Ryding Says More Fed Easing Would Hurt Job Growth: Tom Keene
Further easing of monetary policy by the Federal Reserve would hinder U.S. job growth because it would push prices higher and ultimately hurt demand, said John Ryding, chief economist at RDQ Economics LLC in New York.
“More easing would create more inflation, which would hurt the consumer even further, and it would be counterproductive to stimulating economic growth,” Ryding said in a radio interview today with Tom Keene on “Bloomberg Surveillance.”
Fed Chairman Ben S. Bernanke signaled this week that the central bank will maintain its record monetary stimulus, even after ending large-scale bond purchases in June.
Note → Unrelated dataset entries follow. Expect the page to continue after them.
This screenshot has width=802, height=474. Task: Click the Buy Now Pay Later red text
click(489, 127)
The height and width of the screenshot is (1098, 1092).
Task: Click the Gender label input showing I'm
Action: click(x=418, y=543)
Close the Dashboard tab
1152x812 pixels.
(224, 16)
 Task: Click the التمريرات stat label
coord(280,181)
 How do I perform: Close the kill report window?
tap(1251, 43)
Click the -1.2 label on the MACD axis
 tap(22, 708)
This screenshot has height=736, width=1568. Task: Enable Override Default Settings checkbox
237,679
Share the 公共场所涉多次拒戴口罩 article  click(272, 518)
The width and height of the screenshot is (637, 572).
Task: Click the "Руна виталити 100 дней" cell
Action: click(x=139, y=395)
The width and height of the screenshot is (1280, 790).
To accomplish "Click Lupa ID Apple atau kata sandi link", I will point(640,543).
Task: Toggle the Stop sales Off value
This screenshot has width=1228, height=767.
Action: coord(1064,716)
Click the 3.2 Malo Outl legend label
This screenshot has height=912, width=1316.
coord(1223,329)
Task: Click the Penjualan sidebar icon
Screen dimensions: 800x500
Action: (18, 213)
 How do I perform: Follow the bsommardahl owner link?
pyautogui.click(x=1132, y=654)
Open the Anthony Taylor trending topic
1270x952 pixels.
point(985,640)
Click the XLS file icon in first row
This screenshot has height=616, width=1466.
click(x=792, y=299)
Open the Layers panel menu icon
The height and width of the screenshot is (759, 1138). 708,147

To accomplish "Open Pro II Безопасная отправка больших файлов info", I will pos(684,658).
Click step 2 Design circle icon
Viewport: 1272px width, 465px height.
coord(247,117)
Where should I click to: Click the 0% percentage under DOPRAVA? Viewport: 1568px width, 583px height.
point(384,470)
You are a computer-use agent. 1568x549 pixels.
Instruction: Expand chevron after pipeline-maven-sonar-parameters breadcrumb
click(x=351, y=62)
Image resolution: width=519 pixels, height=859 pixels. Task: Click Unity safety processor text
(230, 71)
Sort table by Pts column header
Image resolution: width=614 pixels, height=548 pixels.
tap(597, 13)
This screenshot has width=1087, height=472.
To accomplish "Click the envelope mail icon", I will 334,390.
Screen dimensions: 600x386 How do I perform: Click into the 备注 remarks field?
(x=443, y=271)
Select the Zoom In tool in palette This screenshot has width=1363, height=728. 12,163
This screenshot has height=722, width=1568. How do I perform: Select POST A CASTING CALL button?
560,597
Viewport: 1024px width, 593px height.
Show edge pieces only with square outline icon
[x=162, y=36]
At his first press conference following a policy meeting, Bernanke attributed a surge in commodity and energy prices to rising demand in developing nations and turmoil in the Middle East.
The Fed already has gone “way further than any central bank probably should do with a price-stability mandate as well as an unemployment mandate,” Ryding said. “The Fed cannot create jobs,” and “it is not tight money that is holding back job creation.”
Paul Krugman, a professor at Princeton University, is among economists who say the Fed should do more to push down the unemployment rate, which stood at 8.8 percent as of March. Policy makers have left the benchmark interest rate in a range of zero to 0.25 percent since December 2008.
“To advocate more easing to lower unemployment, I just think, is the wrong medicine,” Ryding said. “We need to lower tax rates if we want to boost employment.”
The Federal Open Market Committee, in its statement this week, said it expects the increase in inflation to be “transitory” and that measures of underlying inflation “continue to be somewhat low.”
A measure of inflation tied to spending patterns rose 1.8 percent from a year earlier in March, following a 1.6 percent increase in February, Commerce Department figures showed today. The Fed’s preferred price measure, the so-called core inflation reading that excludes food and fuel, rose 0.9 percent in March from a year earlier, matching the 12-month gain in February.